▶ _WHAT THE EXERCISE ASKS_:
When you reach the line in the listing below that contains "Task: Add a new layer with the plus button", begin returning lines exactly as written, and stop after the line that contains "Click the R9". Return no other lines.

▶ _DATA FOR THIS EXERCISE_:
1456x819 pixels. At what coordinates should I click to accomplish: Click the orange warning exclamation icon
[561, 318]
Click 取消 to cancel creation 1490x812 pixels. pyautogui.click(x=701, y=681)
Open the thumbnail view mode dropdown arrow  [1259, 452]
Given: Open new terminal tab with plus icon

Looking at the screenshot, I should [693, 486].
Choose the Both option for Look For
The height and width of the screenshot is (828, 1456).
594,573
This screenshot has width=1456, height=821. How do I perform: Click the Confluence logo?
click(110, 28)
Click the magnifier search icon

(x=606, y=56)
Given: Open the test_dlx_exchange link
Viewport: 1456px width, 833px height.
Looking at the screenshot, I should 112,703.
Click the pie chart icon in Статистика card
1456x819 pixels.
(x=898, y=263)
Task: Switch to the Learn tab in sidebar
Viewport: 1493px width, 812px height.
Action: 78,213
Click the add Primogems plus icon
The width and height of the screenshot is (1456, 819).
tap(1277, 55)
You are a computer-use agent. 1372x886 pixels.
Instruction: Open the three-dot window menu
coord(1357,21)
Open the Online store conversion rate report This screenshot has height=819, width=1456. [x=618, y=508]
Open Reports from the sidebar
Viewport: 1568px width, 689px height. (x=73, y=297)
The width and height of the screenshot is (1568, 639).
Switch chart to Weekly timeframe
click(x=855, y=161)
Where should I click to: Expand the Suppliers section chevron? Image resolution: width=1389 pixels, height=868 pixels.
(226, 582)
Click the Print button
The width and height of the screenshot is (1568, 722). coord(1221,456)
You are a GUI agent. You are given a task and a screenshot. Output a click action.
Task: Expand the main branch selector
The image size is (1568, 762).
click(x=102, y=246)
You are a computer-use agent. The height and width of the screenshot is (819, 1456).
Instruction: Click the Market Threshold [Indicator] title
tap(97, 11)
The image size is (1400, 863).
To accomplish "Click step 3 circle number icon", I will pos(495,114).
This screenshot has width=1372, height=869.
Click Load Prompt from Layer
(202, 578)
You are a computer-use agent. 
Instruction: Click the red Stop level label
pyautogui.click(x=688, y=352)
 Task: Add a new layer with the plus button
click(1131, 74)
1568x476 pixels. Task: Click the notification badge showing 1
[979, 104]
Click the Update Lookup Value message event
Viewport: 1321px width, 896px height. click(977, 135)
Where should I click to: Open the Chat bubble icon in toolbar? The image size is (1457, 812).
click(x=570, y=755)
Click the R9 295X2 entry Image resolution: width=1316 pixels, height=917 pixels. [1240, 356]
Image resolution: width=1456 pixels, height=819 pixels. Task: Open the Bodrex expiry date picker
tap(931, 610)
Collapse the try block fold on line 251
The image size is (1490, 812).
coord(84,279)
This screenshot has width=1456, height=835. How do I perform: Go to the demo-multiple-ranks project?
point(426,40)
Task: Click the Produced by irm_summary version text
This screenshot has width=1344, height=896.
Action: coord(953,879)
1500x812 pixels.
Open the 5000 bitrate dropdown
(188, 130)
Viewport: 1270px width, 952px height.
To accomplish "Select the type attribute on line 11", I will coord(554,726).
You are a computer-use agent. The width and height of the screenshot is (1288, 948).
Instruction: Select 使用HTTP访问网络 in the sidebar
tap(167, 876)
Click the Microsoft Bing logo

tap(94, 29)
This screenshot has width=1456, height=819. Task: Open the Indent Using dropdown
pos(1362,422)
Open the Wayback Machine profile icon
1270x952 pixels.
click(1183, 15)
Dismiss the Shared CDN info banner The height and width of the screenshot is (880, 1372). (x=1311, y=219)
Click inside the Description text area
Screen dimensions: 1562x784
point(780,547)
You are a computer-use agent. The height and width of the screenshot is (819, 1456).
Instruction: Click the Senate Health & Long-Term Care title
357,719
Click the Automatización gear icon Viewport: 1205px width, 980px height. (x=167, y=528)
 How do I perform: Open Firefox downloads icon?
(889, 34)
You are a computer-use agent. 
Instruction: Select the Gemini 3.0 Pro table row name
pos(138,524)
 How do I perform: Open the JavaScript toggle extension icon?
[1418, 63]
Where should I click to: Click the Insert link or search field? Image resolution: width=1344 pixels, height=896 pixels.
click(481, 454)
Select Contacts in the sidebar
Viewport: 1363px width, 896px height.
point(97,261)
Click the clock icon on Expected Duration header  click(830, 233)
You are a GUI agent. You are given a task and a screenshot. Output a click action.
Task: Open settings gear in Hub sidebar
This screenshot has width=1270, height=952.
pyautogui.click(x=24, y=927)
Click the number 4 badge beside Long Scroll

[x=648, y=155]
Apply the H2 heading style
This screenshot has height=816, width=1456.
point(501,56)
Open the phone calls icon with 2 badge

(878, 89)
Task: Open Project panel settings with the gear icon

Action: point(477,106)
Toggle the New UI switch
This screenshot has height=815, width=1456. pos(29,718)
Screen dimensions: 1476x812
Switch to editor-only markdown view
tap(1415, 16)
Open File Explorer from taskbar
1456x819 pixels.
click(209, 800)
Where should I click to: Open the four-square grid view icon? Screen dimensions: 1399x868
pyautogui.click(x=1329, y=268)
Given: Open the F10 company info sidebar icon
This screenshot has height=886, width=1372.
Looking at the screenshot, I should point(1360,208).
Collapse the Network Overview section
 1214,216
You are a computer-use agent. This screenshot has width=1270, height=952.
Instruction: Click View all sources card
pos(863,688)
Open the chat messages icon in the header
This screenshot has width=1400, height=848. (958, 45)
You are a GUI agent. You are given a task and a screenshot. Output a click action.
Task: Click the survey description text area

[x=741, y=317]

▶ _YOUR SOLUTION_:
 Task: Add a new layer with the plus button
click(1131, 74)
1568x476 pixels. Task: Click the notification badge showing 1
[979, 104]
Click the Update Lookup Value message event
Viewport: 1321px width, 896px height. click(977, 135)
Where should I click to: Open the Chat bubble icon in toolbar? The image size is (1457, 812).
click(x=570, y=755)
Click the R9 295X2 entry Image resolution: width=1316 pixels, height=917 pixels. [1240, 356]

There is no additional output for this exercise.